(Stored items from a collection)
########################################

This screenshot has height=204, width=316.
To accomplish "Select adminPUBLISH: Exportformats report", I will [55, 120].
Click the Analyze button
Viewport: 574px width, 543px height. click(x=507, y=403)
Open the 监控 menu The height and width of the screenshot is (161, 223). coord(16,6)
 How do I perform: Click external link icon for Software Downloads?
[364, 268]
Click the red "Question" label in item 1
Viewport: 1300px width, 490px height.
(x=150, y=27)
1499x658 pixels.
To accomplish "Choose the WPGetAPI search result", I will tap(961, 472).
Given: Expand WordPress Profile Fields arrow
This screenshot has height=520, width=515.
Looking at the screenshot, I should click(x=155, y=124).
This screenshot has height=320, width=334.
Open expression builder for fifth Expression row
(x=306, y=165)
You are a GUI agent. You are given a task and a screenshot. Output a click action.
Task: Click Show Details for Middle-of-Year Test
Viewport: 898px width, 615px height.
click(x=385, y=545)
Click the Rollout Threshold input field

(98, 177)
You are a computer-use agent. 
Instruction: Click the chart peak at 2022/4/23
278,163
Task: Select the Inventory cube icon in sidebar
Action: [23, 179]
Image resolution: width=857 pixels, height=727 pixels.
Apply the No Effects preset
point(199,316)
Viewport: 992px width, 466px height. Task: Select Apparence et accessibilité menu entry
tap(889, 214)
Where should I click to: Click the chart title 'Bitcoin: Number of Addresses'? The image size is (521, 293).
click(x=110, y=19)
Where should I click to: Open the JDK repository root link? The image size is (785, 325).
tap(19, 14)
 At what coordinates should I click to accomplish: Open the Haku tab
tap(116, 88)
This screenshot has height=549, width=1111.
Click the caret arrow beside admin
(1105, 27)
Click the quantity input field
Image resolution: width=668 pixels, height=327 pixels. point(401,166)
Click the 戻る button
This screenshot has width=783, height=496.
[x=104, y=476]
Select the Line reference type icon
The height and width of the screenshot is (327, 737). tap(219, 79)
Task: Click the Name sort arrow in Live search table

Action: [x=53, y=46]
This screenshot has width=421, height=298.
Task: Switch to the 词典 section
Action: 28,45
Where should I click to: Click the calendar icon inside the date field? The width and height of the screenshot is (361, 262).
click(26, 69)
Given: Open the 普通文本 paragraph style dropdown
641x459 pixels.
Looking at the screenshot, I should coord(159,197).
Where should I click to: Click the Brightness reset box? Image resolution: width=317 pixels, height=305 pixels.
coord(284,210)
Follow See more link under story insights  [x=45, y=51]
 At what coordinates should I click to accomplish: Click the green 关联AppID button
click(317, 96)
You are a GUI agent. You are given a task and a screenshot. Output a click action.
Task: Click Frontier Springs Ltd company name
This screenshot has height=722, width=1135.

########################################

From the records above, pull every line that has the string "will" and copy it.

To accomplish "Select adminPUBLISH: Exportformats report", I will [55, 120].
To accomplish "Choose the WPGetAPI search result", I will tap(961, 472).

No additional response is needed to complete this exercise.